____ Auszug

Wieso meint /usr/bin/firefox, es würde die Runtime nicht finden, obwohl ich sie direkt aufrufen kann? Das hat doch gefühlte Jahrzehnte immer gut funktioniert und ein manueller Aufruf klappt auch problemlos. Ich habe firefox mal neu gebaut, aber das hat nichts gebracht.

Hat jemand eine Idee?

----------

## franzf

Ist /usr/lib64/firefox/firefox wirklich die runtime? IMHO wäre das xul(runner).

Hast du evtl irgendwelche ungewöhnlichen Pfade in PATH oder LD_LIBRARY_PATH?

----------

## cryptosteve

/usr/lib64/firefox/firefox ist ein Binary und xul(runner) gibts hier (als eigenständiges Programm/ebuild) irgendwie gar nicht mehr.

Mir ist allerdings aufgefallen, das /usr/bin/firefox ein Symlink auf /usr/lib64/firefox/firefox war .. ich habe in Erinnerung, dass das früher mal ein Shellskript(?) war.

Egal, ich habe jetzt nochmal alles runtergeräumt, was irgendwie firefox heisst oder sich so nennt und baue nochmal komplett neu.

Rückmeldung folgt ...

________

Arbeitsauftrag: Setze den Forenauszug über die nicht gefundene Firefox-Runtime im Anschluss an seinen letzten Satz fort.

____ Datenzeilen

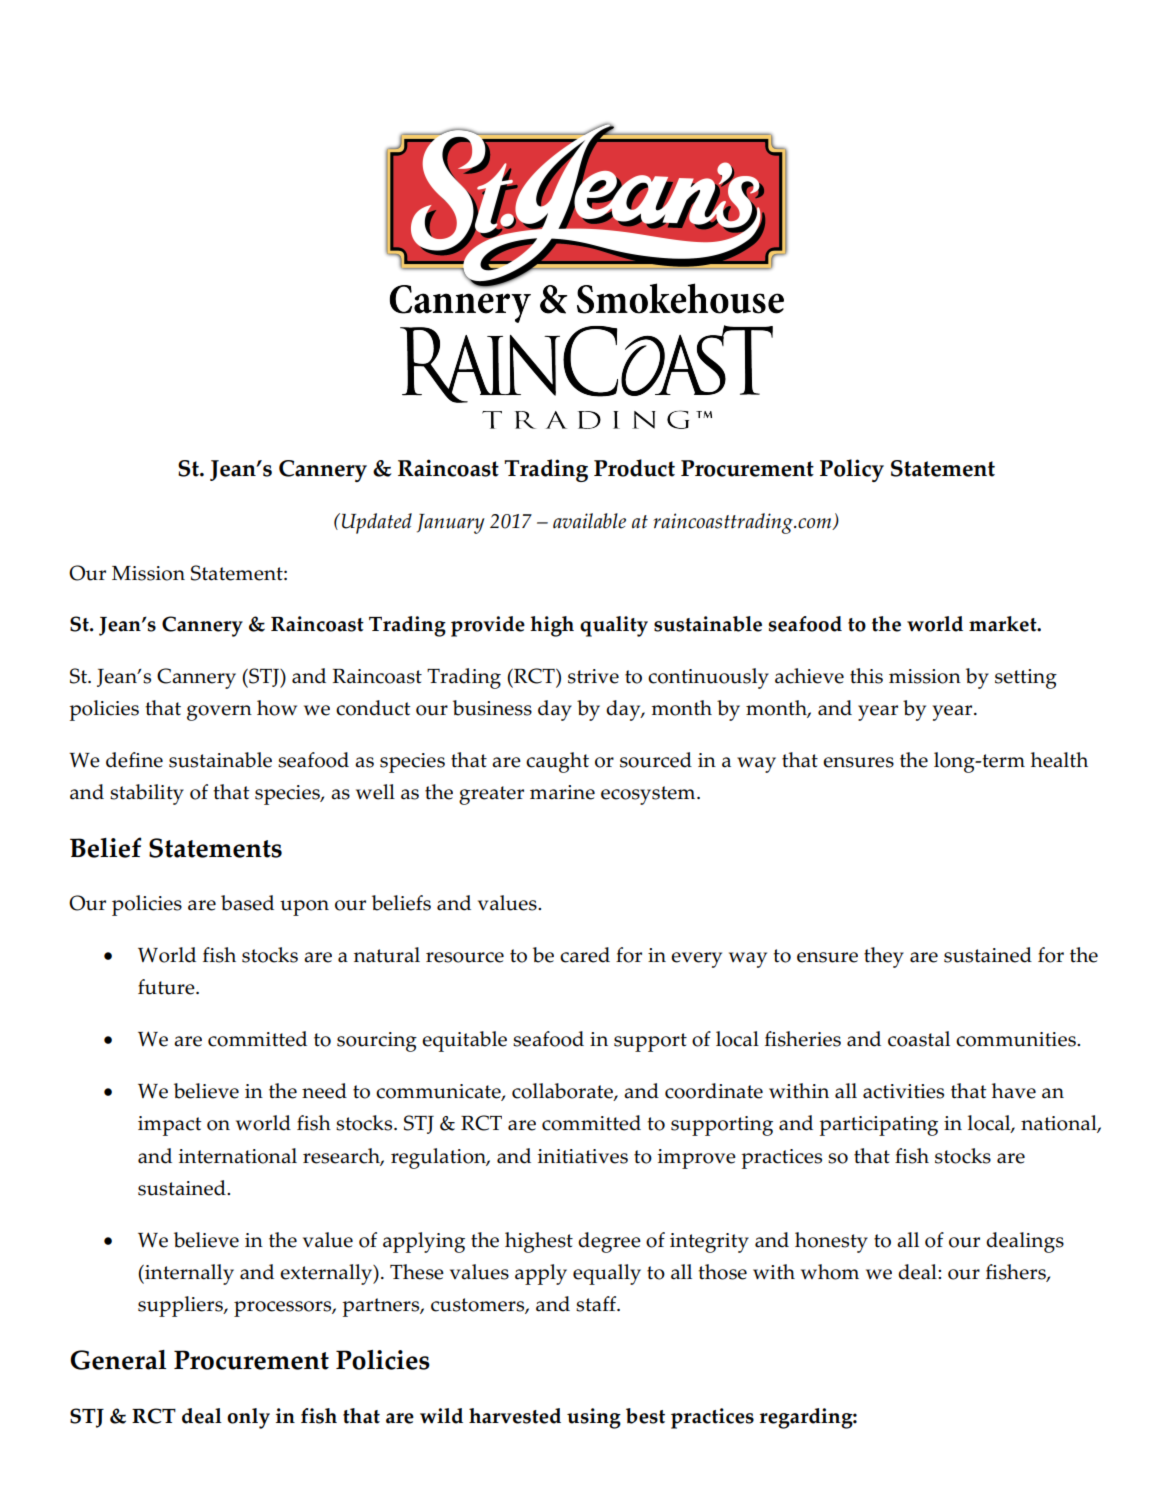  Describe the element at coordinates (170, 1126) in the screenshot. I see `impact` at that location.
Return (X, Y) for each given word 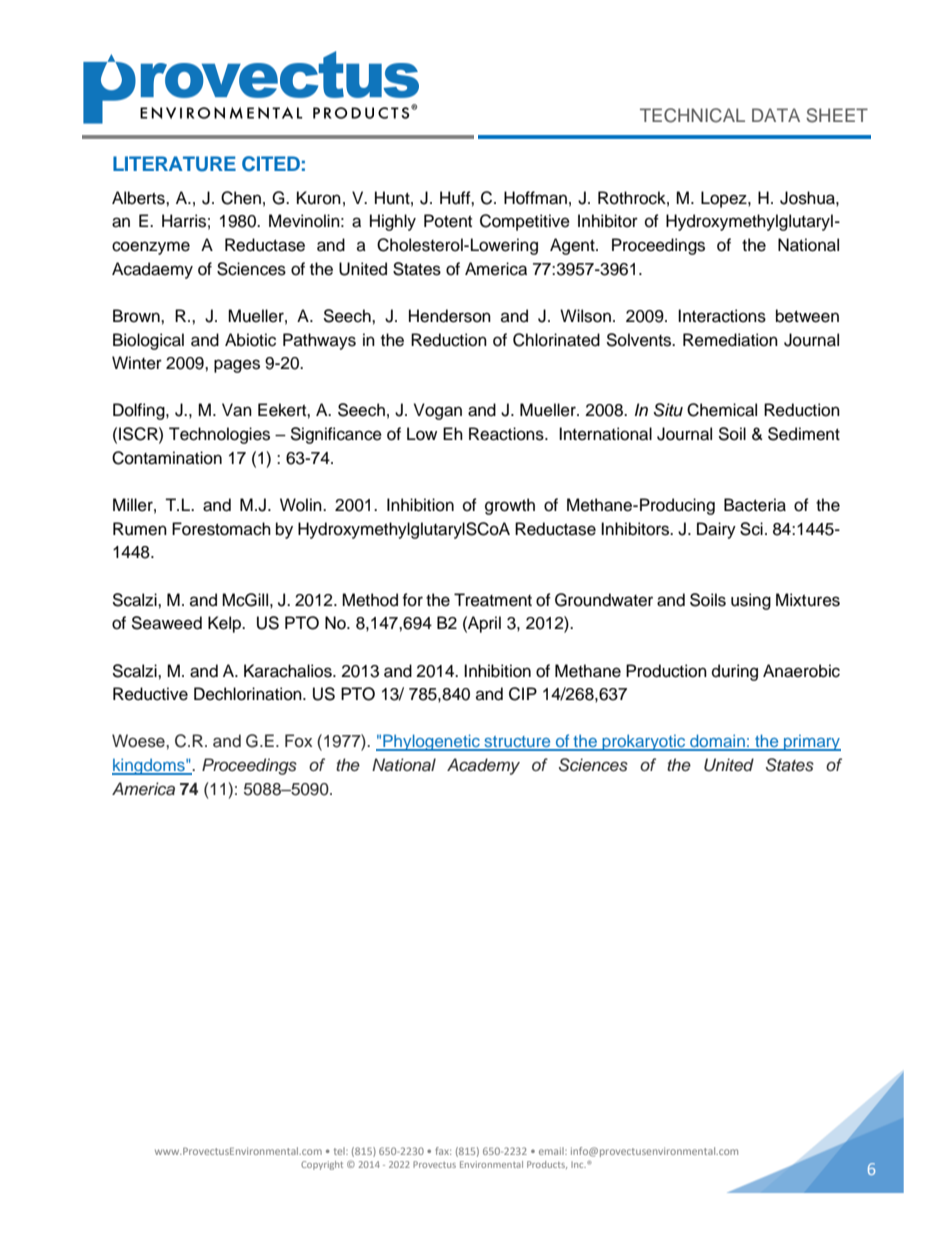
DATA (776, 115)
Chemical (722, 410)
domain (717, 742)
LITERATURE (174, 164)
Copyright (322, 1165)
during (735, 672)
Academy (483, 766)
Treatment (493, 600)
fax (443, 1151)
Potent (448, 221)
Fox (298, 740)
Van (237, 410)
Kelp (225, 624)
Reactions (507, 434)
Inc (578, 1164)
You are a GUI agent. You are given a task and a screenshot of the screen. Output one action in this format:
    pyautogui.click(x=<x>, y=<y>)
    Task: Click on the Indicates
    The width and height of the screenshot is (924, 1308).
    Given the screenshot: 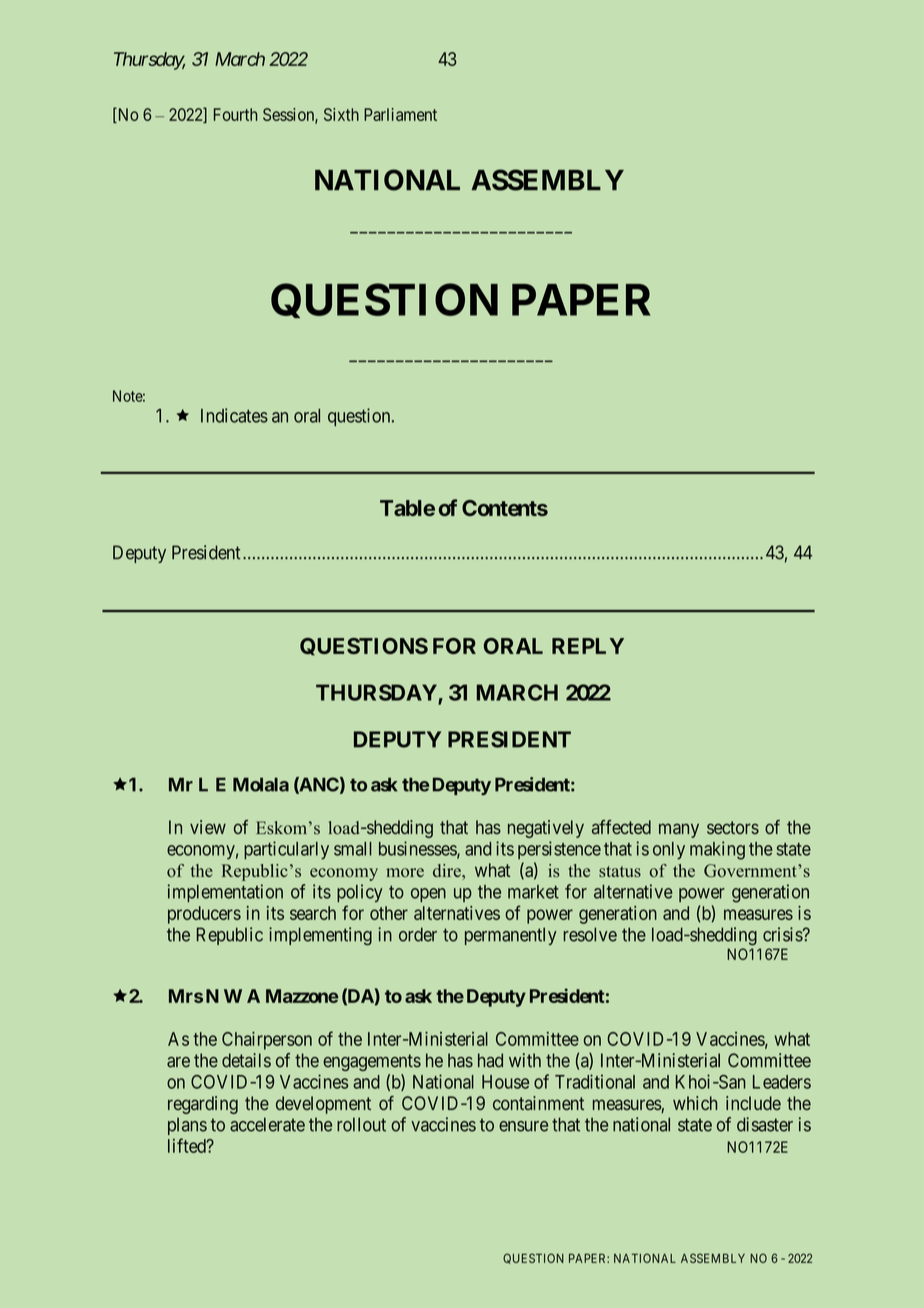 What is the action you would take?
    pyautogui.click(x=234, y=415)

________

Lösung:
----------

## franzf

 *cryptosteve wrote:*   

> /usr/lib64/firefox/firefox ist ein Binary und xul(runner) gibts hier (als eigenständiges Programm/ebuild) irgendwie gar nicht mehr.
> 
> Mir ist allerdings aufgefallen, das /usr/bin/firefox ein Symlink auf /usr/lib64/firefox/firefox war .. ich habe in Erinnerung, dass das früher mal ein Shellskript(?) war.

 

Das sollte natürlich ein script sein. Muss ja LD_LIBRARY_PATH gesetzt werden (nach /usr/lib64/firefox), damit die gebundleten libs gefunden werden können - u.A. libxul.so  :Wink: 

----------

## cryptosteve

So, gerade alles gelöscht und nochmal komplett neu gebaut.

/usr/bin/firefox ist wieder ein Link, und /usr/lib64/firefox/firefox ist wieder ein Binary.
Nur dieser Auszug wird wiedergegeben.